Letting Bitterness Go

burtTraditionally, King Solomon has been regarded as the primary author of three books of the Old Testament. Some interpreters say he wrote Song of Songs while he was a lusty, young man (a book that should carry a PG-13 rating). In mid-life, he collected his Proverbs, moving on to less sensual and more substantial work.

Late in life, as the interpretive theory goes, Solomon looked back over his past, contemplated his eventual demise, and collapsed into the futility that is the book of Ecclesiastes. “Everything is meaningless!” is his forlorn lament. Why did he arrive at such hopelessness?

In part, Solomon can’t bear leaving his accomplishments behind. He’s angry that other people will succeed without working as hard as he did. And the coup de gras: His wealth will be left to those who will not do with it what he wants. This was more than he could take.

Another such person was Wellington Burt. One of the wealthiest men in the world a century ago, Burt was a lumber baron who made a fortune from Michigan timber. He was hardworking, ruthless, of thorny disposition, and impossible to live with; his aptly earned nickname was “The Lone Pine of Michigan.”

Burt’s descendants gathered to open his will after his death. Outside of a tiny stipend to be shared by his heirs, they painfully discovered that they had been excluded. In what is known as “the spite clause,” his final instructions were that his estate be disbursed “twenty-one years after the death of my last surviving child or grandchild.”
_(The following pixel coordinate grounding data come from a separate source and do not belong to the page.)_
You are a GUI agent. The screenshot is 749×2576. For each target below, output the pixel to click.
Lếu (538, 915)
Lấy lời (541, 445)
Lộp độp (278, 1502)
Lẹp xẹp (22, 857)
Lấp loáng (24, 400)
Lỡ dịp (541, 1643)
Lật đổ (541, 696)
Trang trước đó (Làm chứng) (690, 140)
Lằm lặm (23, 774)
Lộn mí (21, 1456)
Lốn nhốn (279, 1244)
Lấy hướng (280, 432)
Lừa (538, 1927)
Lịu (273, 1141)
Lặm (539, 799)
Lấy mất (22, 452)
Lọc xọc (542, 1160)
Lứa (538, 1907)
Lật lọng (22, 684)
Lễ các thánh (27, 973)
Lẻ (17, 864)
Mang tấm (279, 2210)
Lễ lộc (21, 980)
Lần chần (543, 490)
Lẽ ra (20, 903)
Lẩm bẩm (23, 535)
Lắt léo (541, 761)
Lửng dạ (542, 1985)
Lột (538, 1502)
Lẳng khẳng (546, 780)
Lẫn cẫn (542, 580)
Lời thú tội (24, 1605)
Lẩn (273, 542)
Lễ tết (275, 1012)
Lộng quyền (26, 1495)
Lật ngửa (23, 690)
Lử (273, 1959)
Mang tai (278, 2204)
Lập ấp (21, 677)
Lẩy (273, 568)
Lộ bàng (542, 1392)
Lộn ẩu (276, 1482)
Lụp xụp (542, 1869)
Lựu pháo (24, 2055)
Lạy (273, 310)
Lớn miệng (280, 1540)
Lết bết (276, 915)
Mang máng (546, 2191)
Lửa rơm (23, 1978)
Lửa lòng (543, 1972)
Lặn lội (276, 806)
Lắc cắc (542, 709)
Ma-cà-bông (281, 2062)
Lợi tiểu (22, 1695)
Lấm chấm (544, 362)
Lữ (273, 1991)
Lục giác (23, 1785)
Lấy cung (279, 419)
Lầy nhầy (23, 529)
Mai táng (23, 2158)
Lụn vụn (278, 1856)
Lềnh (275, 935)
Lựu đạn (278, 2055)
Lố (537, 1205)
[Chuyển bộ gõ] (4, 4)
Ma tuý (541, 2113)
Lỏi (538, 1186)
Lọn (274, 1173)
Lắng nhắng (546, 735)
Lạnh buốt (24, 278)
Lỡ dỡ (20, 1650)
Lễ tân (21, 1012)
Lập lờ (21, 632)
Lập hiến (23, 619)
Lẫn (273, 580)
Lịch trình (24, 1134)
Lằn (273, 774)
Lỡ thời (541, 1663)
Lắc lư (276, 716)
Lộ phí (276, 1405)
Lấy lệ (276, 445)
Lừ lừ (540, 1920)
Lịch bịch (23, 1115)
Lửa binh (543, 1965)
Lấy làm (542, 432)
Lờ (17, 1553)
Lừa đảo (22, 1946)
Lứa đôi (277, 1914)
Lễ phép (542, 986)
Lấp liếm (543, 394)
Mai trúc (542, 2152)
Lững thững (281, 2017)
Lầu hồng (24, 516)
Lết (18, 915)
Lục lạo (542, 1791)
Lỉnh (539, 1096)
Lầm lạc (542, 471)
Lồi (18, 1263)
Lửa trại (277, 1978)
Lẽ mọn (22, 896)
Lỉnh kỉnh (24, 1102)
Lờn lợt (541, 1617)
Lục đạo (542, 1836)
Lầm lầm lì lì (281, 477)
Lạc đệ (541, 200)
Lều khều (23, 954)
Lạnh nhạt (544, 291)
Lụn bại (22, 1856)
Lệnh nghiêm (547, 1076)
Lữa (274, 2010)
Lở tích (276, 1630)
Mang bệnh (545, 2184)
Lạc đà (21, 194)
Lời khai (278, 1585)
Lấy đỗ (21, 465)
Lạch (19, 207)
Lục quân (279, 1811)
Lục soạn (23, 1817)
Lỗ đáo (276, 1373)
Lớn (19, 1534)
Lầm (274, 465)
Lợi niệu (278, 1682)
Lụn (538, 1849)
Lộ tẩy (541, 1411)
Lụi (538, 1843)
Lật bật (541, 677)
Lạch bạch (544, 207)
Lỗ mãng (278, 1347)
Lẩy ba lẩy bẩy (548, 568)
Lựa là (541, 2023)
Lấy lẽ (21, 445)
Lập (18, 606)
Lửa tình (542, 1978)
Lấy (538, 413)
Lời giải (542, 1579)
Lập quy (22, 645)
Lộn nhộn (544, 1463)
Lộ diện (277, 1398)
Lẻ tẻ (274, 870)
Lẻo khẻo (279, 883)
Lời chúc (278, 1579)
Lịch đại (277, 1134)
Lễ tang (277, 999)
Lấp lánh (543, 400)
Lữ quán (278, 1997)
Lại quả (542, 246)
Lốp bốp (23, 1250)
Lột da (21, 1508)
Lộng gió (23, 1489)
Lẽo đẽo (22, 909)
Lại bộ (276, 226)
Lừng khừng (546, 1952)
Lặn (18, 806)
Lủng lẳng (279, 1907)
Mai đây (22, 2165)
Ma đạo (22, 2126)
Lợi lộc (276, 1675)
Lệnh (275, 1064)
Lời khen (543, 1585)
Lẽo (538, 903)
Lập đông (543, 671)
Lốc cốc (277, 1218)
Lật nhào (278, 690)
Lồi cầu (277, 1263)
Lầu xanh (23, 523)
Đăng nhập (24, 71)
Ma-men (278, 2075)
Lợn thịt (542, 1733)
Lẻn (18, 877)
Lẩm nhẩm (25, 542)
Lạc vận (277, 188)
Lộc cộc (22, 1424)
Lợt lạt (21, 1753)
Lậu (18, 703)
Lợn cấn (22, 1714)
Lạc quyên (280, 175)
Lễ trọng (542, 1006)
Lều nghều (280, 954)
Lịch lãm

Burt’s last grandchild lived until 1989, triggering the twenty-one-year clause. Only then, decades later, was the estate liquidated. Twelve distant descendants received their postponed inheritances, none of them having known their great-grandfather.

What a miserable way to come to the end of life! And one can arrive at that juncture as a rich, eccentric lumber baron, as a day laborer, an engineer or blue-collar worker, a privileged, middle-class couple; or as a pessimistic, ancient king. It’s easy to allow a grudge – whatever its source – to poison us.

Thus, refusing to grant an inheritance is merely symptomatic. Gone also is the ability to grant forgiveness, to feel compassion, to love, or seek reconciliation. Sitting, souring, and sulking, the “root of bitterness” overtakes the heart like a kudzu vine, choking out light and life.

What is the solution? Well, old King Solomon, even in his despondency, had the answer. “There is a time for every purpose under the heaven,” he also wrote in Ecclesiastes, and of those times, “There is a time to keep – and there is a time to let go.”

No one can control the future while alive, much less from the grave. So, holding on and hanging on for the express purpose of harming someone else, or attempting to even some unsettled score is the real expression of “meaningless.” The only thing it accomplishes is killing the soul long before the body dies.